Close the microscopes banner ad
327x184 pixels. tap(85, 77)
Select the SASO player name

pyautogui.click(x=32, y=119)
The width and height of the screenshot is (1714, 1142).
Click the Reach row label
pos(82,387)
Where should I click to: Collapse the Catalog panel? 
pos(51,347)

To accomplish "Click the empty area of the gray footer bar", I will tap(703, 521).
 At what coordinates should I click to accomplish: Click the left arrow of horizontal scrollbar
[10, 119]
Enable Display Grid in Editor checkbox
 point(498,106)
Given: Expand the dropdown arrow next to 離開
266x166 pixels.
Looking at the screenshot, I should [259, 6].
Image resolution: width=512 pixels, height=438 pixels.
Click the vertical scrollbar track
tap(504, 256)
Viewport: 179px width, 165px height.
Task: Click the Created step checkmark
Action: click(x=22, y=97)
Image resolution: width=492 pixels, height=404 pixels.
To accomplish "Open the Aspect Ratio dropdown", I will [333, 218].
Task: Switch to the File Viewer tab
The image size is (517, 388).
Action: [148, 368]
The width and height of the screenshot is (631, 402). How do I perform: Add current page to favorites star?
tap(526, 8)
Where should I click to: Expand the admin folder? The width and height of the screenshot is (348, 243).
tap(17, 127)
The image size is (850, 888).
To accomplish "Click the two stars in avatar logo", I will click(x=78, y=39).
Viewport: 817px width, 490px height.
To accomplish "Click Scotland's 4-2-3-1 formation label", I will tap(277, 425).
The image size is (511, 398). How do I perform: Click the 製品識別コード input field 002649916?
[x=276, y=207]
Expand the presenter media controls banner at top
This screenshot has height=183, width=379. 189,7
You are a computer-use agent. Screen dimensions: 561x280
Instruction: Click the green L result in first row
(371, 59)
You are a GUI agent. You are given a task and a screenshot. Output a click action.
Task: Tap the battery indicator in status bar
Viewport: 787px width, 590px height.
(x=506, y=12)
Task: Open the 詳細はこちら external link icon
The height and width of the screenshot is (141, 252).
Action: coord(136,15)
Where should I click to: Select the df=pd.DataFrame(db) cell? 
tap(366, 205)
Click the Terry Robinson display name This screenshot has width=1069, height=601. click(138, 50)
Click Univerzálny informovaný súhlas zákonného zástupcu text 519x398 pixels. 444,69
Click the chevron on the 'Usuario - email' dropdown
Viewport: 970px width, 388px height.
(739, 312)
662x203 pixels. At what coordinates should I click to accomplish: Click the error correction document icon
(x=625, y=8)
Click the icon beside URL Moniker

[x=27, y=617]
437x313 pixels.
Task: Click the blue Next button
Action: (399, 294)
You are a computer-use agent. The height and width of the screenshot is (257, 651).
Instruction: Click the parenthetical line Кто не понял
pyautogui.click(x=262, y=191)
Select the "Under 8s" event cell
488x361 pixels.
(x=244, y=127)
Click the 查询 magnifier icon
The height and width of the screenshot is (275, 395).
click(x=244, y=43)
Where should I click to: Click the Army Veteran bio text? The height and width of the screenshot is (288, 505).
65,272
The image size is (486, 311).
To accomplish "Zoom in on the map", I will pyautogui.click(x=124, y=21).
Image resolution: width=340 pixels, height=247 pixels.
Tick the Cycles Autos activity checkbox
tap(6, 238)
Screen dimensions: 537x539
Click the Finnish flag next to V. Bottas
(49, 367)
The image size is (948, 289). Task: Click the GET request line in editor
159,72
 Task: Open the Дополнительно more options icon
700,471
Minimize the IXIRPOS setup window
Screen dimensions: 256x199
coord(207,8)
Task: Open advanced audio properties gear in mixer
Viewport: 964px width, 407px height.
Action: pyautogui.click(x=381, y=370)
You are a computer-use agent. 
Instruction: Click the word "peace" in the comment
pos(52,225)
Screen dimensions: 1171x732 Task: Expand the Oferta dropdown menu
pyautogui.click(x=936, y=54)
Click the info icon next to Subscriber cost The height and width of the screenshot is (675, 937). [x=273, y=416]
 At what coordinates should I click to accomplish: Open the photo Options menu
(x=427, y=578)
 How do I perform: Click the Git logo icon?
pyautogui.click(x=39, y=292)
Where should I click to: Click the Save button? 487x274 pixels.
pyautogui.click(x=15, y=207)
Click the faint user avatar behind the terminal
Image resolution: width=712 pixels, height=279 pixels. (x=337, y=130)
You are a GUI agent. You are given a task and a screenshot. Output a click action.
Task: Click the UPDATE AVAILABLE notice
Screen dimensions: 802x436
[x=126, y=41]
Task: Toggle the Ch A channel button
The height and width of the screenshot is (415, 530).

═══

Exercise prompt:
Go to the line with "The image size is (486, 311)." in the entries above and repeat every line from there through the line with "Task: Click the UPDATE AVAILABLE notice", exactly and with no other text.

Written solution:
The image size is (486, 311).
To accomplish "Zoom in on the map", I will pyautogui.click(x=124, y=21).
Image resolution: width=340 pixels, height=247 pixels.
Tick the Cycles Autos activity checkbox
tap(6, 238)
Screen dimensions: 537x539
Click the Finnish flag next to V. Bottas
(49, 367)
The image size is (948, 289). Task: Click the GET request line in editor
159,72
 Task: Open the Дополнительно more options icon
700,471
Minimize the IXIRPOS setup window
Screen dimensions: 256x199
coord(207,8)
Task: Open advanced audio properties gear in mixer
Viewport: 964px width, 407px height.
Action: pyautogui.click(x=381, y=370)
You are a computer-use agent. 
Instruction: Click the word "peace" in the comment
pos(52,225)
Screen dimensions: 1171x732 Task: Expand the Oferta dropdown menu
pyautogui.click(x=936, y=54)
Click the info icon next to Subscriber cost The height and width of the screenshot is (675, 937). [x=273, y=416]
 At what coordinates should I click to accomplish: Open the photo Options menu
(x=427, y=578)
 How do I perform: Click the Git logo icon?
pyautogui.click(x=39, y=292)
Where should I click to: Click the Save button? 487x274 pixels.
pyautogui.click(x=15, y=207)
Click the faint user avatar behind the terminal
Image resolution: width=712 pixels, height=279 pixels. (x=337, y=130)
You are a GUI agent. You are given a task and a screenshot. Output a click action.
Task: Click the UPDATE AVAILABLE notice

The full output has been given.